VANCOUVER | UNCEDED xʷməθkʷəy̓əm (MUSQUEAM), Sḵwx̱wú7mesh (SQUAMISH) AND səlilwətaɬ (TSLEIL-WAUTUTH) TERRITORIES — Six B.C.-based organizations concur with concerns raised by the Gitanyow Hereditary Chiefs about substantial deficiencies in Ksi Lisims’ application to the B.C. Environmental Assessment Office for a liquefied natural gas project.

The David Suzuki Foundation, Sierra Club BC,, the Wilderness Committee, Northwest Institute and Skeena Watershed Conservation Coalition are calling on the EAO to address the myriad flaws in the application and compel the proponent to undertake a comprehensive analysis that considers its climate, electrification strategy, wild salmon health and Indigenous rights implications. In alignment with the Gitanyow Hereditary Chiefs’ plea, we advocate for a pause in the environmental assessment process for the project until essential studies are completed, and credible evidence supporting the proponents’ assertions is provided. Issues raised should be addressed by the company before the Gitanyow Wilp Sustainability Assessment Process and the environmental assessment process can proceed.

The Ksi Lisims application builds its net-zero claims around project electrification with no guarantee that it will be viable and without considering that the costs associated with prioritizing electrification of the fossil fuel sector could hinder necessary electrification beyond the sector throughout B.C.

The project also relies excessively on offsets for emissions mitigation, an unproven approach that detracts from the application’s credibility. The best way to avoid emissions isn’t through offset schemes, but by not building new fossil fuel projects. This is consistent with the commitments made at COP28 and with the overwhelming scientific consensus regarding the critical importance of phasing out fossil fuel development.
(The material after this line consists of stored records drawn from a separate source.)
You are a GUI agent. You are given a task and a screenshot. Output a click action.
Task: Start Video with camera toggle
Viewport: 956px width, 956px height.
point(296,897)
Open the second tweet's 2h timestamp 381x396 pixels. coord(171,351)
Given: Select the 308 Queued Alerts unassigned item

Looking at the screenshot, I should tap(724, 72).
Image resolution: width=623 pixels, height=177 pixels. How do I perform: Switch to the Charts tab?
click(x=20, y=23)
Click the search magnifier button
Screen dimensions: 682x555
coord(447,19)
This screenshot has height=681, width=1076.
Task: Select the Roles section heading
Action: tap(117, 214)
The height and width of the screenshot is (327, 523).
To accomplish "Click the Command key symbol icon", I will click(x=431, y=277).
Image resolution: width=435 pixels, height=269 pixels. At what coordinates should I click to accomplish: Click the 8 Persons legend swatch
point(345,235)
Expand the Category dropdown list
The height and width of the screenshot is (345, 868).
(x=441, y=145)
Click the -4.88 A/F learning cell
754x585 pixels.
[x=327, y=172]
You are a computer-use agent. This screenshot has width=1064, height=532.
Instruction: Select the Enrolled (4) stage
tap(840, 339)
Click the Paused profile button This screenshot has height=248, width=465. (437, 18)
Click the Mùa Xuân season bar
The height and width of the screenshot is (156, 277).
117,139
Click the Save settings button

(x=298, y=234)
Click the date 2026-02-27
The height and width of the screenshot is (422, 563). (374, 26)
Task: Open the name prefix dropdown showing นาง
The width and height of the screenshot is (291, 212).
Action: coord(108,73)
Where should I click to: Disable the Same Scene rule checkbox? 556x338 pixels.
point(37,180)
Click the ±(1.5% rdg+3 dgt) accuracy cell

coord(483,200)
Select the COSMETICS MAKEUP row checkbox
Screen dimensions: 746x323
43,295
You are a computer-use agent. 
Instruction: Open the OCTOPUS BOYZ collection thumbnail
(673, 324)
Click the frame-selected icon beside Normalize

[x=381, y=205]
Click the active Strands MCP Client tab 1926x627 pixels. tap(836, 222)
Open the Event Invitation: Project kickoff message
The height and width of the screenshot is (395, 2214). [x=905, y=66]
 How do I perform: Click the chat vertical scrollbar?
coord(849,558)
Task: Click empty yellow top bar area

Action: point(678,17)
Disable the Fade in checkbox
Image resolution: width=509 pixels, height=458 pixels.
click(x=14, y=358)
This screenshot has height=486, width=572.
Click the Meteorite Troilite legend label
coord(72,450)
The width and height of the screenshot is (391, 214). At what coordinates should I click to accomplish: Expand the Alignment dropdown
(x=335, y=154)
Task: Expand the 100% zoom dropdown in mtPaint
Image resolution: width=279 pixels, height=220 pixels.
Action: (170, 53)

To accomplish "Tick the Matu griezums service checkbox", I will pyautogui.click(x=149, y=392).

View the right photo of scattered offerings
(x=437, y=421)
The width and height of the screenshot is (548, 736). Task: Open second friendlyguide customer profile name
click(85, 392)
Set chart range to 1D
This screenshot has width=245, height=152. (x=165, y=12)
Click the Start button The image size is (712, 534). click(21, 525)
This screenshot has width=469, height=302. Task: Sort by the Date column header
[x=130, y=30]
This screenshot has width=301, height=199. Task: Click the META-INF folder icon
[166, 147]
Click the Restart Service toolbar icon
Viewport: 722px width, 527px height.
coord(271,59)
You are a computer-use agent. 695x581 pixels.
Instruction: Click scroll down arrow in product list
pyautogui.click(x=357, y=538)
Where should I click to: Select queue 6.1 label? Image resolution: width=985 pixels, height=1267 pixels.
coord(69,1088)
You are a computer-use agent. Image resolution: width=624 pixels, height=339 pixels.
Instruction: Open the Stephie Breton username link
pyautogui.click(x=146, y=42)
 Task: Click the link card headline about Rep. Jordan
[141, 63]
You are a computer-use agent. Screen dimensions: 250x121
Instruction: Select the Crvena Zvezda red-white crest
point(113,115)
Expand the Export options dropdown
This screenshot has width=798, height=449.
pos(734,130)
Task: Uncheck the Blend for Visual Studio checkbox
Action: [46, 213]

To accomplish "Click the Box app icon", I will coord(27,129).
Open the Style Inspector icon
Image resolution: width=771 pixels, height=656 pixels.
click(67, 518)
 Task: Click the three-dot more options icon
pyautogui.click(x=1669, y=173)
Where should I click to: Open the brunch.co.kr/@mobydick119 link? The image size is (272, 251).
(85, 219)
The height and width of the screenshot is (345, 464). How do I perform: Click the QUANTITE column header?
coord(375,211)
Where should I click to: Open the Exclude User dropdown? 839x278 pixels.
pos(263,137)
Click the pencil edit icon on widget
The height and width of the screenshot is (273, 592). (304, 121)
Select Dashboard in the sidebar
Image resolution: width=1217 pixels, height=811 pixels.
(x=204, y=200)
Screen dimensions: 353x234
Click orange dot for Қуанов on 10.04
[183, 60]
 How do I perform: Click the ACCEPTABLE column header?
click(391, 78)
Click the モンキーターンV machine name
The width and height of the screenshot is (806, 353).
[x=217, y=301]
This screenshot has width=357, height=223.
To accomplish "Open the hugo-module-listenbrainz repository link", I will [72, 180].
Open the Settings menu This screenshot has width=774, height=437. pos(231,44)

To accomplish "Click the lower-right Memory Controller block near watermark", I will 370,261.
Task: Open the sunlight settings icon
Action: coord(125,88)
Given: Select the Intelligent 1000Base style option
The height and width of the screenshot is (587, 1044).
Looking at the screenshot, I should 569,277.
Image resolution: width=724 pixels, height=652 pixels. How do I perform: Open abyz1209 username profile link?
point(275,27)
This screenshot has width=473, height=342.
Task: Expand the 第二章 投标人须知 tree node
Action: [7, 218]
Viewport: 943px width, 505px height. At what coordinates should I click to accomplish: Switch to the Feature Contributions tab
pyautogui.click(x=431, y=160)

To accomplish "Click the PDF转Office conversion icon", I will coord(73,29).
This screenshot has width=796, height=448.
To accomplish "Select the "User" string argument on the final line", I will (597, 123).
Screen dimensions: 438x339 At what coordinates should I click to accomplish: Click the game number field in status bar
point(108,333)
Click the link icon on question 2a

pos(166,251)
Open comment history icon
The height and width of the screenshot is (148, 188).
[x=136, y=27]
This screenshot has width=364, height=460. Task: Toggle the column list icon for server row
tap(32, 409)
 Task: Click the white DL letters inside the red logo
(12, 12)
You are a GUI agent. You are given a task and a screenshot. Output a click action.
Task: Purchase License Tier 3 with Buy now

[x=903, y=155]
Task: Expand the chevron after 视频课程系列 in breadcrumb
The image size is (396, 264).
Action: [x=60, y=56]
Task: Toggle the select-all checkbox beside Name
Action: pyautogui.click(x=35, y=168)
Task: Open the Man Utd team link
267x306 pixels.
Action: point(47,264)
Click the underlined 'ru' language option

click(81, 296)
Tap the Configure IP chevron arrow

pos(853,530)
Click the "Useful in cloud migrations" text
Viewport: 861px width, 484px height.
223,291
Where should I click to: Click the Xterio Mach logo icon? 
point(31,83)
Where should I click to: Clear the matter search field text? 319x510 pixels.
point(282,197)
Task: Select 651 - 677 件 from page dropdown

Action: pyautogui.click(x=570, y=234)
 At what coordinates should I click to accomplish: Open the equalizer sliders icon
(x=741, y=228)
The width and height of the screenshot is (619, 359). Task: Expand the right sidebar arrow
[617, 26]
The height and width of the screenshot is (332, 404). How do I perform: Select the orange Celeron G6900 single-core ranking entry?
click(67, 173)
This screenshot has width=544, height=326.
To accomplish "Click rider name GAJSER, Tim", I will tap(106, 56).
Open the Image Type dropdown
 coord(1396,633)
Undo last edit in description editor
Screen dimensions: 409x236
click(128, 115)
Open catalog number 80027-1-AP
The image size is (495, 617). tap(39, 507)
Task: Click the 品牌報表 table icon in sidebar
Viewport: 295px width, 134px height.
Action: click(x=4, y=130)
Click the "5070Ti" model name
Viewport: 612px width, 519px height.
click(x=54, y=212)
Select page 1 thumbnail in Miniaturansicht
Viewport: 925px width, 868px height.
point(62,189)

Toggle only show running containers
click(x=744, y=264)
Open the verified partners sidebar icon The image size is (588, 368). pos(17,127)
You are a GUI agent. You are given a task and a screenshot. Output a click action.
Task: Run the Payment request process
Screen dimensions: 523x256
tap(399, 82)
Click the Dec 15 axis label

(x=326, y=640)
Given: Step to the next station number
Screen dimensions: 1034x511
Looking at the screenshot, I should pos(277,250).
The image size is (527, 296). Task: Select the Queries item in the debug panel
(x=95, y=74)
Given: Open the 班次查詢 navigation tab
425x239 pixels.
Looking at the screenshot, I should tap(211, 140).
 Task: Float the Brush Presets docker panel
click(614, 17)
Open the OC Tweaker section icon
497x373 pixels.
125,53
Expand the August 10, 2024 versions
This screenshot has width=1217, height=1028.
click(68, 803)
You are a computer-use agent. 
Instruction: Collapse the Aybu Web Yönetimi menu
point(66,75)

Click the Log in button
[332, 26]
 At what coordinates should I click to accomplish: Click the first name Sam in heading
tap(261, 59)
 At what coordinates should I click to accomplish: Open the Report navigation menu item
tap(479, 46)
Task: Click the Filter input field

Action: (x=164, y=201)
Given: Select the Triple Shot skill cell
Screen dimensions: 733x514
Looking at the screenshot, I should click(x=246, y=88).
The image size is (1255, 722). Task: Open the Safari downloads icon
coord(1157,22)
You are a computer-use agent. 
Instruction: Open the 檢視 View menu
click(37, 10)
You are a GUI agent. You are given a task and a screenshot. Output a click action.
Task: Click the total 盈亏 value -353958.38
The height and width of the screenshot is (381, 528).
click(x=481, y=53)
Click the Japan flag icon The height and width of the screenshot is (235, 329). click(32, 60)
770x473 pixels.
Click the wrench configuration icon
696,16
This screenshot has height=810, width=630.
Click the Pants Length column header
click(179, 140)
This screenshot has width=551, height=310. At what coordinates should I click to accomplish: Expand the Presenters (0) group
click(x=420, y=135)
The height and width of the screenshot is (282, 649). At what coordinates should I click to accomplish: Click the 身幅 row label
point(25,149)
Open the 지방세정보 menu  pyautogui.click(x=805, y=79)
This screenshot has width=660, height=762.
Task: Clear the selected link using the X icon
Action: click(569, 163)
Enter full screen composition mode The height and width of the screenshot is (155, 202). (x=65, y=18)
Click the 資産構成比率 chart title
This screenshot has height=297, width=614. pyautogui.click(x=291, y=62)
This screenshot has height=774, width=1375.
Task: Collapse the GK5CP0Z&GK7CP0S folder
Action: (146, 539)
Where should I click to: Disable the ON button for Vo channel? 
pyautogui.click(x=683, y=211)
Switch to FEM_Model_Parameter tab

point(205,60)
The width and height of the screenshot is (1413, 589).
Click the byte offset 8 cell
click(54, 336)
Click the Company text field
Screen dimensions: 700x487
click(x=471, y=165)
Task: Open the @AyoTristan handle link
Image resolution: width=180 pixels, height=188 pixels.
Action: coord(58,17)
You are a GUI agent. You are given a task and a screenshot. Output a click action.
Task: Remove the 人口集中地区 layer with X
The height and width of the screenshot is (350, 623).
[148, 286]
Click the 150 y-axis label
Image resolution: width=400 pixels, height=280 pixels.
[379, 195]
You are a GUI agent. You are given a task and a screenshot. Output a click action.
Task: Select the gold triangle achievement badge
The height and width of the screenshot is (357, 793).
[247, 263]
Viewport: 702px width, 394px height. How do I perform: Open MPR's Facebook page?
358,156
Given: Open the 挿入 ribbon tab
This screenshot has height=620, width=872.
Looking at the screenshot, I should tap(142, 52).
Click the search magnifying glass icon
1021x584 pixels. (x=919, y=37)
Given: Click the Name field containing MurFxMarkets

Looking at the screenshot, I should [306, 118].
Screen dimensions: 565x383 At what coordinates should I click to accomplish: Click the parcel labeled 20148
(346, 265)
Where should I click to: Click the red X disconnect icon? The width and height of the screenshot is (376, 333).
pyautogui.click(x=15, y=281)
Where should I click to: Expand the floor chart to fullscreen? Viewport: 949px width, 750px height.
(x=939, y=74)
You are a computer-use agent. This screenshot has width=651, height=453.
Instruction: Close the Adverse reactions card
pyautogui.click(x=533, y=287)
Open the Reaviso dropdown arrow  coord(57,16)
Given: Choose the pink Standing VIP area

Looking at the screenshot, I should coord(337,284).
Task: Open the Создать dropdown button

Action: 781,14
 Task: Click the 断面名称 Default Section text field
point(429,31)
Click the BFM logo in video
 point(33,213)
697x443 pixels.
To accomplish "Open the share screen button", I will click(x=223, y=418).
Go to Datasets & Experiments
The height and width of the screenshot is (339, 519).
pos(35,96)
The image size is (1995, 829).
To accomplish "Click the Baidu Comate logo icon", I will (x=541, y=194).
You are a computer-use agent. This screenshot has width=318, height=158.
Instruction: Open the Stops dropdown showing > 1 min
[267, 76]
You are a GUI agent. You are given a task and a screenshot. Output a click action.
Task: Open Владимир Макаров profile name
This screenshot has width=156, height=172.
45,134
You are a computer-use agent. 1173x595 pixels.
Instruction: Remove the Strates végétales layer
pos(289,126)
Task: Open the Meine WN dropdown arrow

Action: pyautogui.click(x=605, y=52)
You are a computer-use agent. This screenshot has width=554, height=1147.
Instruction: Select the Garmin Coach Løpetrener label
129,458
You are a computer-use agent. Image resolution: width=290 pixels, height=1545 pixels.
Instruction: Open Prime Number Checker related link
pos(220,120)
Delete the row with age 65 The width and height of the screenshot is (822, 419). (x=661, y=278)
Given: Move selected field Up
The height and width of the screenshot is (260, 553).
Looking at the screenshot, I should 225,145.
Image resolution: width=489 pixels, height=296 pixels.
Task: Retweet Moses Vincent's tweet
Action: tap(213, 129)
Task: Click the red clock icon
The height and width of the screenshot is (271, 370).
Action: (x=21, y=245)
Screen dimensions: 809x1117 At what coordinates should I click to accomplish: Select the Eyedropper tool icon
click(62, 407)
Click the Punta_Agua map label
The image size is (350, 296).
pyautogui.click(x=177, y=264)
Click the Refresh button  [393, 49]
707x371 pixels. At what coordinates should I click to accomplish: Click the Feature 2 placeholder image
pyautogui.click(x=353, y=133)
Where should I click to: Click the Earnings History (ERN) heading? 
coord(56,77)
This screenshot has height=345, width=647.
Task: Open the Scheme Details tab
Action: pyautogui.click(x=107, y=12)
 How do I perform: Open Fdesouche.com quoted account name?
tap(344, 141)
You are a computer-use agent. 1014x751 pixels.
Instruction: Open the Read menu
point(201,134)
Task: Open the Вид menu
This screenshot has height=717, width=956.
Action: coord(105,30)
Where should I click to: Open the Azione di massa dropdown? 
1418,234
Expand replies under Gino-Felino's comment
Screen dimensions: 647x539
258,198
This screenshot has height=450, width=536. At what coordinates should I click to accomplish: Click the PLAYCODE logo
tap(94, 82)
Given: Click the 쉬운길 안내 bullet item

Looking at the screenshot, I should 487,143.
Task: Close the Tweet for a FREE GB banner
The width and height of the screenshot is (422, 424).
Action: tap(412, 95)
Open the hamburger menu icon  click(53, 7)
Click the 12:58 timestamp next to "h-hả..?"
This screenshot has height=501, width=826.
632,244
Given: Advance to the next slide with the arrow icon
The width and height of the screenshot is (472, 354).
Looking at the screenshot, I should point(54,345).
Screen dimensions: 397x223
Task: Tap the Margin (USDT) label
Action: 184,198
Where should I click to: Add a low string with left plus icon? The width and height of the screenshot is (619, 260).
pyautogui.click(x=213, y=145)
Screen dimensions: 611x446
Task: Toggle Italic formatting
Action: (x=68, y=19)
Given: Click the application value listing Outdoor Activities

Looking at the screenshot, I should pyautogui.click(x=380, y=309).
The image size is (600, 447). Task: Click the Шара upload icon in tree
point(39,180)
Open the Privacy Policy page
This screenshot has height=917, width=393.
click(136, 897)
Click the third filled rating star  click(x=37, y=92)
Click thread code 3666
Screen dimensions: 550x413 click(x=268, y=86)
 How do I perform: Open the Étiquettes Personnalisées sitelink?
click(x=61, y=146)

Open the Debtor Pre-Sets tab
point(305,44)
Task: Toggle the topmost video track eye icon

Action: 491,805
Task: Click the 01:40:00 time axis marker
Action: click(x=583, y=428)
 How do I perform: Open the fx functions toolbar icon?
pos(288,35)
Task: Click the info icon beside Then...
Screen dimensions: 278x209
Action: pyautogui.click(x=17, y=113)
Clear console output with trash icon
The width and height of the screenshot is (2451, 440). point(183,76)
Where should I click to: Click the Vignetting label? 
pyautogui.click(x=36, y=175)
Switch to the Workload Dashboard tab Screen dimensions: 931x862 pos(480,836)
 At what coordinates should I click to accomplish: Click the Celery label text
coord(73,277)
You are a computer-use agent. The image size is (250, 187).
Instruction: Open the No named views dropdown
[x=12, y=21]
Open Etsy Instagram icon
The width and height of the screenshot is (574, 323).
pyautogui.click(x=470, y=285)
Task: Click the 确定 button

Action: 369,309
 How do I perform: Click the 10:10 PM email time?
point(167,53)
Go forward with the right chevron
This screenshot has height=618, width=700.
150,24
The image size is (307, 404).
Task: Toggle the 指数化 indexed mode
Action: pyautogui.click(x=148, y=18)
The proponent does not credibly evaluate the emissions from burning the fuels in countries they’re exported to. This narrow approach is no longer defensible in the context of the intensifying climate crisis. If Ksi Lisims were to proceed, emissions in receiving countries would amount to 32.2 MT CO2e annually (equivalent to about half of B.C.’s annual emissions) for the life of the project.

As pointed out by climate-policy experts, governments concerned about domestic emissions can no longer turn a blind eye to the grave planetary and human rights consequences associated with exporting fossil fuels and their emissions.

Contrary to industry claims, there is no guarantee that B.C. LNG exports would displace coal rather than simply locking out investment in renewable energy.

Finally, as the International Energy Agency and other energy market analysts point out, repeatedly, the project is not justified since the LNG market is entering a period of oversupply, with the growing risk of stranded assets for any new projects.